周德云, 王鹏飞, 李枭扬, 张堃   

  1. 西北工业大学电子信息学院, 陕西 西安 710129
  • 出版日期:2017-03-23 发布日期:2010-01-03

Cooperative path planning of multi-UAV based on multi-objective optimization algorithm

ZHOU Deyun, WANG Pengfei, LI Xiaoyang, ZHANG Kun   

  1. College of Electronics and Information, Northwestern Polytechnical University, Xi’an 710129, China
  • Online:2017-03-23 Published:2010-01-03

摘要:

多无人机协同航迹规划是无人机协同作战的关键技术之一。本文提出的一种针对多无人机协同航迹规划的多目标优化算法,即协同非支配排序进化算法(cooperated nondominated sorting genetic algorithms II,CO-NSGA II),针对多架无人机的航迹距离、安全性、时间以及空间的协同性进行规划。运用多目标优化算法,克服了传统航迹规划中需要为各目标函数取权值的不足,并且可以生成多组可供选择的解。同时引入协同进化策略,将各无人机的航迹规划视作子种群,各子种群间进行合作,子种群内采用非支配排序进化算法(non-dominated sorting genetic algorithms II,NSGA II)进行独立优化。考虑到各机间的协同约束,用时间空间协同系数替代传统算法中的“拥挤距离”参数。仿真结果表明通过本文算法能够有效实现多无人机协同航迹规划。

Abstract:

Cooperative path planning of multiple unmanned aerial vehicle(multi-UAV)is one of the key technologies of UAV cooperative engagement. A multi-objective optimization algorithm for cooperative path planning of multi-UAV, which is named as cooperated nondominated sorting genetic algorithms II(CO-NSGAII) is proposed for planning track distance, safety, spatial and time cooperativity of multi-UAV. By using the multi-objective optimization algorithm, the deficiency of taking weight for every objective function in the traditional path planning is overcame, and can get multiple alternative results. Meanwhile, by introducing the co-evolution strategy, the path planning of each UAV is treated as sub population, the best individual is used to cooperate between sub populations, and multiple objectives are optimized by non-dominated sorting genetic algorithms II(NSGA II) respectively in each sub population.

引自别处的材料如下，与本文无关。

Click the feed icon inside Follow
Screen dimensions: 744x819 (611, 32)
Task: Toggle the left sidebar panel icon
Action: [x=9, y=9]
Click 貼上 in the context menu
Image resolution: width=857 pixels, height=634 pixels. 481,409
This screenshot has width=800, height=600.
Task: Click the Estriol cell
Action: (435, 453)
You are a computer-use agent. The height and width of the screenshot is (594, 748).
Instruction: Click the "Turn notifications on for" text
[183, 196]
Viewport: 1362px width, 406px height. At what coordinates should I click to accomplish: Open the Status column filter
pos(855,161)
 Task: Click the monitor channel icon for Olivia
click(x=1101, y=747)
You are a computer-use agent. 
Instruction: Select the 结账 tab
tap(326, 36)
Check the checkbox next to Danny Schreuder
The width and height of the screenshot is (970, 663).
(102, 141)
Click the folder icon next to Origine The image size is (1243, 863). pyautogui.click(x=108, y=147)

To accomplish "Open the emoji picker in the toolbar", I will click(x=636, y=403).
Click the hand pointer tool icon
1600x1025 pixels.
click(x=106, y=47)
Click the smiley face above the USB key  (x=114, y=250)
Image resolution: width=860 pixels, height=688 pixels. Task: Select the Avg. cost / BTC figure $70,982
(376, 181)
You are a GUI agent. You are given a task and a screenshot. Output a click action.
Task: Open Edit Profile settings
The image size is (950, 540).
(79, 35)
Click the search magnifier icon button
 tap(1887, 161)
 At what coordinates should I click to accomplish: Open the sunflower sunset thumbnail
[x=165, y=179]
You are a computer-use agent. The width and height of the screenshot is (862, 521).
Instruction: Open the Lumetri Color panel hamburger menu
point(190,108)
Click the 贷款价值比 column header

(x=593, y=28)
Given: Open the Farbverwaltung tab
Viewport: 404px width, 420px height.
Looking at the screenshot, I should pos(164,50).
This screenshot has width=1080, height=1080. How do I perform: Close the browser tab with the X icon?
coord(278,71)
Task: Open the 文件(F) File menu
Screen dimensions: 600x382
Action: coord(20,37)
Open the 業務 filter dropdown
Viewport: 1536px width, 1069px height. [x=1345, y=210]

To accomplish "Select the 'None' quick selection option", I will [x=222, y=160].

Considering spatial and time constraints of UAV, the parameter of “crowding distance” in traditional algorithm is replaced by the parameter of spatial and time cooperativity. The simulation results show that the proposed algorithm can achieve cooperative path planning of multi-UAV effectively.